Code:
public static boolean backwardsMatch(java.util.BitSet bitSet, int setIndex, char[] pattern, int maxDepth)
{
// These two values are set when we observe a wildcard character. They
// represent the locations, in the two strings, from which we start once
// we've observed it.
//
int startIndex = setIndex;
int setBookmark = 0;
int patternBookmark = 0;
int patternIndex = 0;
// Walk the text strings one character at a time.
while (startIndex - setIndex < maxDepth) {
// How do you match a unique text string?
if (pattern[patternIndex] == '*') {
// Easy: unique up on it!
while (++patternIndex < pattern.length && pattern[patternIndex] == '*') {
} // "xy" matches "x**y"
if (patternIndex == pattern.length) {
return true; // "x" matches "*"
}
if (pattern[patternIndex] != '?') {
// Fast-forward to next possible match.
while (bitSet.get(setIndex) != (pattern[patternIndex] == '1')) {
if (--setIndex == -1 || startIndex - setIndex >= maxDepth)

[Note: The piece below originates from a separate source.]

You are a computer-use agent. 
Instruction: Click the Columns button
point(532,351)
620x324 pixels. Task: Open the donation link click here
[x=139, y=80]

return false; // "x" doesn't match "*y*"
}
}
patternBookmark = patternIndex;
setBookmark = setIndex;
} else if (setIndex > -1 && bitSet.get(setIndex) != (pattern[patternIndex] == '1') && pattern[patternIndex] != '?') {
// Got a non-match. If we've set our bookmarks, back up to one
// or both of them and retry.
//
if (patternBookmark > 0) {
if (setIndex != patternBookmark) {
patternIndex = patternBookmark;
if (bitSet.get(setIndex) != (pattern[patternIndex] == '1')) {
// Don't go this far back again.
setIndex = --setBookmark;
continue; // "xy" matches "*y"
} else {
patternIndex++;
}
}
if (setIndex > -1) {
setIndex--;
continue; // "mississippi" matches "*sip*"
}
}
return false; // "xy" doesn't match "x"
}
setIndex--;
patternIndex++;
// How do you match a tame text string?
if (setIndex < 0) {
// The tame way: unique up on it!
while (patternIndex < pattern.length && pattern[patternIndex] == '*') {
patternIndex++; // "x" matches "x*"
}
if (patternIndex >= pattern.length) {
return true; // "x" matches "x"
}
return false; // "x" doesn't match "xy"
}
}
return false;
}
This is a function in Java to be able to use wildcard patterns on bitsets. I found a piece of code on the DrDobbs website and changed it from forwards to backwards and from characters to bits. Now you can do "000?1*" and it will return true if for some index you find this pattern.
The second step is that I made a function that generates N pseudo-random patterns and goes over the bitset to find matches. I build an simple filter that recognizes not so useful patterns so we end up with at least probable useful patterns. Lets say 10 bits (1024) worth of patterns. I take the pattern that has the biggest entropy gain (P1 * matchCount) and save the index of the pattern with the probability converted to 8 bits. This way a pattern costs just 18 bits to save to the disk. The gain has to be at least 18 bits to improve compression.
I ran this algorithm on AMillionRandomDigits.bin and a 7zipped Book1. The best I could find was a gain of -8 bits. Or in other words: a loss of 1 byte for every try to compress the uncompressible. So no luck here.
Okay, lets cheat... Lets generate hundreds of thousands of patterns on AMillionRandomDigits.bin and try to gain more than 18 bits. I could not find anything...
Lets use a different approach and lets use 10000 patterns in parallel and use a conservatively configured Paq-like mixer to try to compress AMillionRandomDigits.bin and the 7zipped Book1. My best result was 2 bits loss on AMillionRandomDigits.bin and 8 byte gain on the 7zipped book1. Reason? 7zip has some compressable bits on the start and the end of the file like mentioning the filename and a bit of checksum stuff.
I think this is a good approach of trying to compress the random and it still fails. It fails because random means not predictable and that means compression is not possible.
I could try to use Data Science to assemble a random forest of decision trees, boosted by a modified version of Gradient Boosting (to entropy) that does the job for every random file you input. And then I hide the decision trees in the executable. Compression by obscurity. Still no theoretical gains though!